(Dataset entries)
-- Opening Marker --
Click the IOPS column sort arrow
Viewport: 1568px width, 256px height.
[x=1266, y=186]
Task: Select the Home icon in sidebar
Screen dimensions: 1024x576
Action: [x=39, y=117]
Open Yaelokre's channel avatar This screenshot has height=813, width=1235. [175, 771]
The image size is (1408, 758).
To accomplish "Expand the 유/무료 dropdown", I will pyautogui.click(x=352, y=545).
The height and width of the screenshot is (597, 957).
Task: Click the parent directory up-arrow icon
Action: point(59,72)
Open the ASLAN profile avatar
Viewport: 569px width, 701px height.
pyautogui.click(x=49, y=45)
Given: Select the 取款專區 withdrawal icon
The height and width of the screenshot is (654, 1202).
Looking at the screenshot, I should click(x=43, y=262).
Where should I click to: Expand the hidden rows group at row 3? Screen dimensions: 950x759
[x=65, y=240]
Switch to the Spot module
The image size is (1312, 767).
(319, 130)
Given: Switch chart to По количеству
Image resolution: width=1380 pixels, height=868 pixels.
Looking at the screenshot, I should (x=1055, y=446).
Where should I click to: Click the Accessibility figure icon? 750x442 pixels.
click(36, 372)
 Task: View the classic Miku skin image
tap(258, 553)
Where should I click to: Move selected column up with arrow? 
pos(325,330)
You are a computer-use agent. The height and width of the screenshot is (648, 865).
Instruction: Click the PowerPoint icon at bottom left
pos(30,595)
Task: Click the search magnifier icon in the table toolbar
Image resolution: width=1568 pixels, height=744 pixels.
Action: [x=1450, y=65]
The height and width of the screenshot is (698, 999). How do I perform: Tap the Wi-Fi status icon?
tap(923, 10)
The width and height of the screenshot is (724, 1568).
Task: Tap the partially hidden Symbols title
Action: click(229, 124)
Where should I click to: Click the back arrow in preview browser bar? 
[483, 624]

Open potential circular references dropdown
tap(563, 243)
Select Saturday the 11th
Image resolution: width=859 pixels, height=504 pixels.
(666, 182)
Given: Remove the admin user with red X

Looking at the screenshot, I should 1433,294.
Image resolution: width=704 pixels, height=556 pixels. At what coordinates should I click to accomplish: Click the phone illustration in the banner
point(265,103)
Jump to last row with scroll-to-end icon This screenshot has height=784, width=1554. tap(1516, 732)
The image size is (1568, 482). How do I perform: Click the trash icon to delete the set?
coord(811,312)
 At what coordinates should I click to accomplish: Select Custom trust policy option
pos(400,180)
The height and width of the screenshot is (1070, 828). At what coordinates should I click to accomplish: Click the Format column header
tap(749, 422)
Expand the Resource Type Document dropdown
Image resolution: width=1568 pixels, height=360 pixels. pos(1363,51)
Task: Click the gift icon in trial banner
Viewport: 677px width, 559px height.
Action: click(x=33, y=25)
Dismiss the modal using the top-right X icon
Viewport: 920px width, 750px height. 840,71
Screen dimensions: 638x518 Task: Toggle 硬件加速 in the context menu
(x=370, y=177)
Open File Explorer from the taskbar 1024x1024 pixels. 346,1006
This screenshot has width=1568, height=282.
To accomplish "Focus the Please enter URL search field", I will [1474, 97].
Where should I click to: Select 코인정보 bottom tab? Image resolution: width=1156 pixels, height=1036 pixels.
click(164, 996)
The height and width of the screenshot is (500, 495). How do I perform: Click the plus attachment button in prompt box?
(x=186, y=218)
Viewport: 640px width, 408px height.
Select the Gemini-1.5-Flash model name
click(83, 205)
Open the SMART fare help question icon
-- Closing Marker --
## [Work to be completed]
Copy the data word for word.

## [Written answer]
Click the IOPS column sort arrow
Viewport: 1568px width, 256px height.
[x=1266, y=186]
Task: Select the Home icon in sidebar
Screen dimensions: 1024x576
Action: [x=39, y=117]
Open Yaelokre's channel avatar This screenshot has height=813, width=1235. [175, 771]
The image size is (1408, 758).
To accomplish "Expand the 유/무료 dropdown", I will pyautogui.click(x=352, y=545).
The height and width of the screenshot is (597, 957).
Task: Click the parent directory up-arrow icon
Action: point(59,72)
Open the ASLAN profile avatar
Viewport: 569px width, 701px height.
pyautogui.click(x=49, y=45)
Given: Select the 取款專區 withdrawal icon
The height and width of the screenshot is (654, 1202).
Looking at the screenshot, I should click(x=43, y=262).
Where should I click to: Expand the hidden rows group at row 3? Screen dimensions: 950x759
[x=65, y=240]
Switch to the Spot module
The image size is (1312, 767).
(319, 130)
Given: Switch chart to По количеству
Image resolution: width=1380 pixels, height=868 pixels.
Looking at the screenshot, I should (x=1055, y=446).
Where should I click to: Click the Accessibility figure icon? 750x442 pixels.
click(36, 372)
 Task: View the classic Miku skin image
tap(258, 553)
Where should I click to: Move selected column up with arrow? 
pos(325,330)
You are a computer-use agent. The height and width of the screenshot is (648, 865).
Instruction: Click the PowerPoint icon at bottom left
pos(30,595)
Task: Click the search magnifier icon in the table toolbar
Image resolution: width=1568 pixels, height=744 pixels.
Action: [x=1450, y=65]
The height and width of the screenshot is (698, 999). How do I perform: Tap the Wi-Fi status icon?
tap(923, 10)
The width and height of the screenshot is (724, 1568).
Task: Tap the partially hidden Symbols title
Action: click(229, 124)
Where should I click to: Click the back arrow in preview browser bar? 
[483, 624]

Open potential circular references dropdown
tap(563, 243)
Select Saturday the 11th
Image resolution: width=859 pixels, height=504 pixels.
(666, 182)
Given: Remove the admin user with red X

Looking at the screenshot, I should 1433,294.
Image resolution: width=704 pixels, height=556 pixels. At what coordinates should I click to accomplish: Click the phone illustration in the banner
point(265,103)
Jump to last row with scroll-to-end icon This screenshot has height=784, width=1554. tap(1516, 732)
The image size is (1568, 482). How do I perform: Click the trash icon to delete the set?
coord(811,312)
 At what coordinates should I click to accomplish: Select Custom trust policy option
pos(400,180)
The height and width of the screenshot is (1070, 828). At what coordinates should I click to accomplish: Click the Format column header
tap(749, 422)
Expand the Resource Type Document dropdown
Image resolution: width=1568 pixels, height=360 pixels. pos(1363,51)
Task: Click the gift icon in trial banner
Viewport: 677px width, 559px height.
Action: click(x=33, y=25)
Dismiss the modal using the top-right X icon
Viewport: 920px width, 750px height. 840,71
Screen dimensions: 638x518 Task: Toggle 硬件加速 in the context menu
(x=370, y=177)
Open File Explorer from the taskbar 1024x1024 pixels. 346,1006
This screenshot has width=1568, height=282.
To accomplish "Focus the Please enter URL search field", I will [1474, 97].
Where should I click to: Select 코인정보 bottom tab? Image resolution: width=1156 pixels, height=1036 pixels.
click(164, 996)
The height and width of the screenshot is (500, 495). How do I perform: Click the plus attachment button in prompt box?
(x=186, y=218)
Viewport: 640px width, 408px height.
Select the Gemini-1.5-Flash model name
click(83, 205)
Open the SMART fare help question icon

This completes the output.